My first love was invisible.
I fell in love with someone who made me believe in love again. Someone who wore their mind on their sleeve but kept their heart locked up in the safeguards of isolation. Someone who promised to tell the truth about who they were and what they’ve been through but used their leverage over my emotions to get what they wanted and skip over the rest. I fell in love with an illusion of what I now know I want the next person I love to be like, and what I know I’ve loved for years. I fell in love with a trap, a disguise, a magic trick.
To you, my love, I dedicate this letter. I doubt that you’ll ever know the truth; not because I’m afraid or incapable of telling you, but rather because you “told me so”, and thus I’ve decided that you don’t deserve it.
When we met it was like I had felt myself again, like I believed in who I was and what I believed in like you believe in your convictions and your beliefs. Since we met, we’ve had small periods of time to spare and get to know each other, and I guess quickly we vaguely did. I had never met someone who was foundationally unafraid to show me their intentions, share their feelings, and find existential meaning in words like you did. You could tie a bar to a memory, a recollection of feelings, a gut-wrenching anger for those who suffer. Yet you could also wallow in your privileged guilt and humble yourself to fire your passion for helping others with the opportunities you were given.
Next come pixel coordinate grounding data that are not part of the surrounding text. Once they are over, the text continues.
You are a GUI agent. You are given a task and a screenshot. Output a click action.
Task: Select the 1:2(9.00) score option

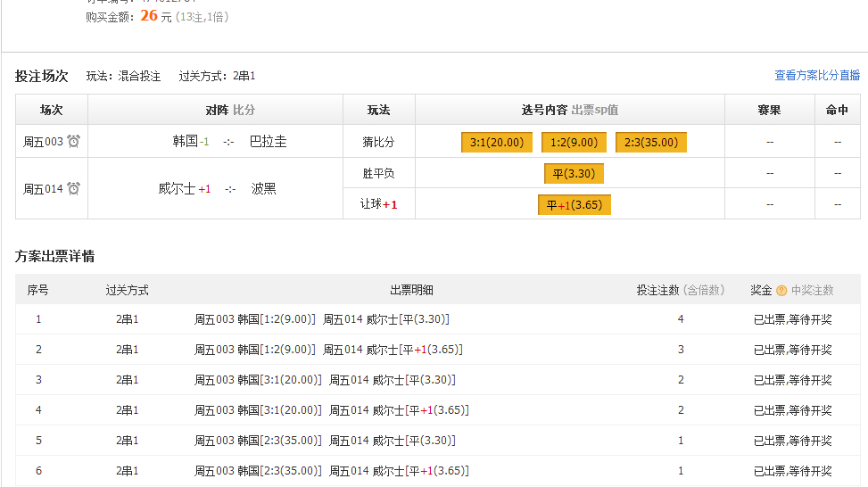pos(574,143)
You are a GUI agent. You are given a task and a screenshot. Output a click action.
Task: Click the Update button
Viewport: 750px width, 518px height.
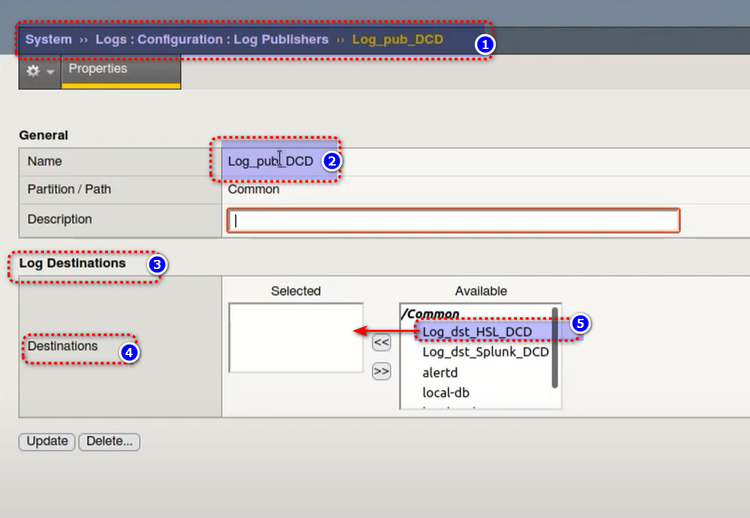point(47,441)
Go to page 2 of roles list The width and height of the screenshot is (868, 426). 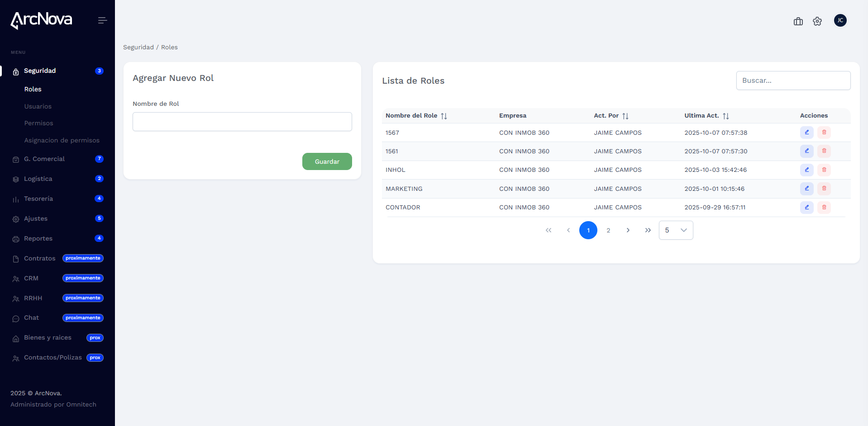[608, 230]
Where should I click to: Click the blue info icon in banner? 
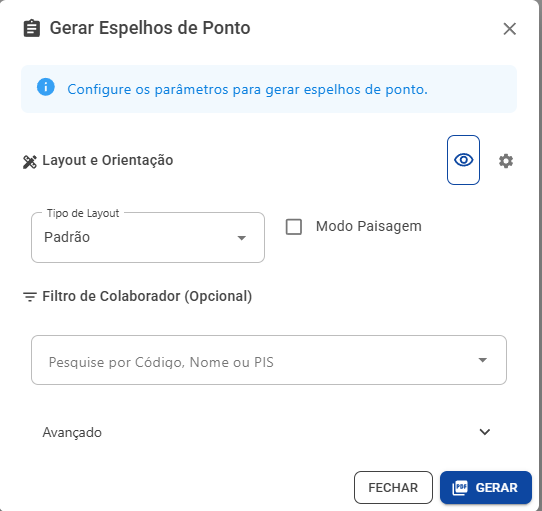46,87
When I met you, my mind couldn’t stop thinking, processing, wanting you. Every meeting was filled with questions, concerns, doubts, but nonetheless passion. I was passionate about learning about you, who you like (or don’t like), what you deal and how you deal, why you believe and why you do not; in everything and anything. I had become the girl that went along, thought twice about letting fears and insecurities seep in, became less cautious and more outgoing. I became someone who pushed and showed interest in what I wanted.
Yet, when I made a move you sat there, gawking. Seeing me like I’ve never been exposed before, showing you the symbols buried in my skin. I took you as a sign and accepted your distance. Timing and distance weren’t in our favor, and now I know the reason.
I stayed thinking, listening, supporting, and helping you believe in yourself. Even today, I stand beside you selflessly and relentlessly fighting to believe in the one inch of courage I have to believe that my love for you was true, honest, REAL.
But I cannot, you see. I can’t believe your story, your words, your denial and rejection of me and us and you and me because when we were the most intimate, you were there with me. On the same frequency, on the same team, in the same room, on the same bed.
I never pushed you to care. Rather, I masked your intentions to use me and morphed them into what I wanted you/them to be; sincere interest, concern, maybe love. But it couldn’t have ever grown because with you I let myself fall. Fall behind on being critical about our relationship, about my feelings for you, about who you really are. So, since the last time I saw you, I’ve come to a few conclusions.
You’re selfish, you are mean, you lied to me, you betrayed me. You played me like you told me you have done to others, like you said you didn’t want to play me, like you said I shouldn’t be treated. You prescribed all the symptoms just as they occurred. Except I’m not who they were prescribed for, I’m seeing that now.
Even though I wanted to be everything, now I know I was nothing.
Maybe you’ll know who you are and hate me. Maybe you already do. Maybe we’ll never speak again. I’d wonder if I could.